Serotonin also helps filter thoughts and images. If these filters are broken down, the first symptoms of schizophrenia may begin to occur. LSD, for instance, works because the drug’s chemical compounds combine with serotonin receptors and disrupt their normal functions, causing neurotransmitters to activate various zones of the brain at random.

Serotonin is also an indirect cause of depression, which occurs due to the lack of this neurotransmitter, which controls negative emotions and balances them against positive ones. After all, if humans only walked around happy and eager, they’d never get far – the refusal to act on instincts is humans’ self-preservation mechanism against risky decisions.

Brain is king

The understanding of how a person’s actions are determined not by their “mind”, but the physical and chemical processes in their brain is gradually becoming more commonplace not just among doctors, but others, too. Ilya Martynov brings up a few examples of how that might work.

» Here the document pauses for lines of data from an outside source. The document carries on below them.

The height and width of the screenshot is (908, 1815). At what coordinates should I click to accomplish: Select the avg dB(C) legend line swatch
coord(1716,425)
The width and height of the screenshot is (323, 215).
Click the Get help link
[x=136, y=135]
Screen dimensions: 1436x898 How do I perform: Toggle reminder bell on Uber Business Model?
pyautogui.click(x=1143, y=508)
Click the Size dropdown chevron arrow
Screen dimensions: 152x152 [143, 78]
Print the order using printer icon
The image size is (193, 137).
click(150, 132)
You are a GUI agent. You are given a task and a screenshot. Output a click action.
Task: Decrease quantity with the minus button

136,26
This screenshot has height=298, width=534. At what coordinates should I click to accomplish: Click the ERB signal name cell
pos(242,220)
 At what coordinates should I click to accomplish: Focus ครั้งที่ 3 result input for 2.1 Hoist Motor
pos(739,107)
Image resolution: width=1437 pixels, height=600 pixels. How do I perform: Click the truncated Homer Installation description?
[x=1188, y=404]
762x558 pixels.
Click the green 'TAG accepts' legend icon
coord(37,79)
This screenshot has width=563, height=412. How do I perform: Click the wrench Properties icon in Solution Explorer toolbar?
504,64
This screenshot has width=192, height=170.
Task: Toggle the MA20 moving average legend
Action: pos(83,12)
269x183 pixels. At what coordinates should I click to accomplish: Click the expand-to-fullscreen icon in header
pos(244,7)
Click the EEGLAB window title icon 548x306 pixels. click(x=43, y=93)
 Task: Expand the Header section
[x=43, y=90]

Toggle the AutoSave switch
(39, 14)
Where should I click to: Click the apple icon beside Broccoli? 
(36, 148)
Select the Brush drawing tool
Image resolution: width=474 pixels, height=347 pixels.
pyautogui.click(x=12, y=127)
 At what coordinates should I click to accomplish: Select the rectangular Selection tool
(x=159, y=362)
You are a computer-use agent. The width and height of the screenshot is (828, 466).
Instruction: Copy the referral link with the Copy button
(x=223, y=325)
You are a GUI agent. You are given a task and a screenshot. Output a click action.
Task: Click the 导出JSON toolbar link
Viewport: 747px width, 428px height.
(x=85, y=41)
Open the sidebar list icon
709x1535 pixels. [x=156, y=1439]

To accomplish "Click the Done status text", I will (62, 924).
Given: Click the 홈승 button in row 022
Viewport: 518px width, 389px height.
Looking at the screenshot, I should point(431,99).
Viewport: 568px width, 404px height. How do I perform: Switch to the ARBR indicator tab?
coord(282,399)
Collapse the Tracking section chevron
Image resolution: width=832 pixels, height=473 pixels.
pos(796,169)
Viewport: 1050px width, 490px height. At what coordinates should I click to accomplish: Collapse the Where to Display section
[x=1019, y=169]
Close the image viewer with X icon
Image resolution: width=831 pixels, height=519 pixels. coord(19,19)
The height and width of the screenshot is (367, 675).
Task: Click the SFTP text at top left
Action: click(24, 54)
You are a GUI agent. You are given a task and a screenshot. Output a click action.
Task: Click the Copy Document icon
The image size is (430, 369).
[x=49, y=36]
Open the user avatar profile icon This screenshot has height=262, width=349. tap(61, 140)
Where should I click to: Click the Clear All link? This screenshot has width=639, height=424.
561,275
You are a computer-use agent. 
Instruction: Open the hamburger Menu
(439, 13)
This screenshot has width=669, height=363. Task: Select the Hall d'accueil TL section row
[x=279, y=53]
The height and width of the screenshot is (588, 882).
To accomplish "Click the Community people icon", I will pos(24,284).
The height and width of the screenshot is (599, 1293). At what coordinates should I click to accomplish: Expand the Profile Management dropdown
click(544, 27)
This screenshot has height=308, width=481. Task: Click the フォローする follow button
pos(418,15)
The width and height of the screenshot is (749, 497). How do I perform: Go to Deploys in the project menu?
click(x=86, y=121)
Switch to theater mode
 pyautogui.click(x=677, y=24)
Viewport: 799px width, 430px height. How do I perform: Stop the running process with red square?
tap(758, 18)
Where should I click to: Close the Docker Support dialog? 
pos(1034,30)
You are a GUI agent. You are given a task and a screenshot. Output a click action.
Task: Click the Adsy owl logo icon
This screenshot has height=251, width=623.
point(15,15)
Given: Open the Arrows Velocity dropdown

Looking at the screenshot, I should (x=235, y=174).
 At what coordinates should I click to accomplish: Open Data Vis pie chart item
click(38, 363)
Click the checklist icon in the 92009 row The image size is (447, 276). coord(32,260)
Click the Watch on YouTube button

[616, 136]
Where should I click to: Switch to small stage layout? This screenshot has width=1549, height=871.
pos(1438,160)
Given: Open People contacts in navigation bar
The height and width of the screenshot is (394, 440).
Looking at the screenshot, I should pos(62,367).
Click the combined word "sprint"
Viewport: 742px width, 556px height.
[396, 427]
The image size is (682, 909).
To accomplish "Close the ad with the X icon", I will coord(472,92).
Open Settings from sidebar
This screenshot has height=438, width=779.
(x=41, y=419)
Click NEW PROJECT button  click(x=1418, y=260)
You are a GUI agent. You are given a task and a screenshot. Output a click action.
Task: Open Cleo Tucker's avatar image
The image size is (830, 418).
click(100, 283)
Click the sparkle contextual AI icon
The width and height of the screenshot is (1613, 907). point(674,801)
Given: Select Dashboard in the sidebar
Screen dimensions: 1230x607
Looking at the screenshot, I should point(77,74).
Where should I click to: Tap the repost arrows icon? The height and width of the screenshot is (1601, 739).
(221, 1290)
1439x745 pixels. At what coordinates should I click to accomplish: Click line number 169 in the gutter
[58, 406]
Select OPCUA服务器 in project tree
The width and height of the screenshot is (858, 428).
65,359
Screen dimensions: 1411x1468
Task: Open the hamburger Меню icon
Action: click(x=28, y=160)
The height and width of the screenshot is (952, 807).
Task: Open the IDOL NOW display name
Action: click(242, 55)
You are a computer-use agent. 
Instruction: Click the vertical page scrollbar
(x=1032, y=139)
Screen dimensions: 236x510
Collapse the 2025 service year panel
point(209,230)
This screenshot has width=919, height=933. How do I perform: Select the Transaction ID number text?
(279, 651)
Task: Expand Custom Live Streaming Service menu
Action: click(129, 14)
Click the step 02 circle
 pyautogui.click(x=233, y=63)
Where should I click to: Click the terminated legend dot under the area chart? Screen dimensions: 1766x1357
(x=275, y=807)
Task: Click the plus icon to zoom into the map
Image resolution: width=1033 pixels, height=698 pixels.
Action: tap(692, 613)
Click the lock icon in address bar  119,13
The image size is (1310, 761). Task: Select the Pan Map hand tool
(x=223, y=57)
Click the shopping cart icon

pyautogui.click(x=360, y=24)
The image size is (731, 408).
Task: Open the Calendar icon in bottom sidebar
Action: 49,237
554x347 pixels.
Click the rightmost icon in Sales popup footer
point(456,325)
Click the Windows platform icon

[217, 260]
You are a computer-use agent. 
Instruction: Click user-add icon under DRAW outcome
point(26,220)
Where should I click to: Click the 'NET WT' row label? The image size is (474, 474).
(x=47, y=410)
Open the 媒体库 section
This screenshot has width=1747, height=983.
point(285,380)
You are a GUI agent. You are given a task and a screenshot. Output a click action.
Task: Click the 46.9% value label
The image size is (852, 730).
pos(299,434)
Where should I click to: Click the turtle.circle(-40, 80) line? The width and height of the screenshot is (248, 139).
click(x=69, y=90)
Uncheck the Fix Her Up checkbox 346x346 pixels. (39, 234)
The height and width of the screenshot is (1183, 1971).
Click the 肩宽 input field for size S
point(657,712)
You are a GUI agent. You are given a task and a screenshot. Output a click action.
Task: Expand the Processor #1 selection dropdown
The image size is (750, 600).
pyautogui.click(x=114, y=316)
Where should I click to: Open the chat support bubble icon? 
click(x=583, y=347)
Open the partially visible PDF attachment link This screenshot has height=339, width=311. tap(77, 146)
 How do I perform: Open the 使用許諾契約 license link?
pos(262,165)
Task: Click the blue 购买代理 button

There have been several precedents in legal history where defendants have claimed that their crimes were committed not by them, but their brain due to a spontaneous impulse or malfunction. This is becoming a hot topic among legal experts even now.

Some artists propose to scan the brains of their distinguished colleagues to understand how their brains work. Research into activating the brain’s pleasure zones is actively used by art marketers. For instance, people may be asked to listen to a song while being tested by an MRI machine. The test subject might claim that they don’t like the song or it’s nothing special, but if their brain “lights up” with pleasure, then the song is a successful one.

So, is it time to talk about the end of the age of subjectivity? Or do you still believe that you are what you think?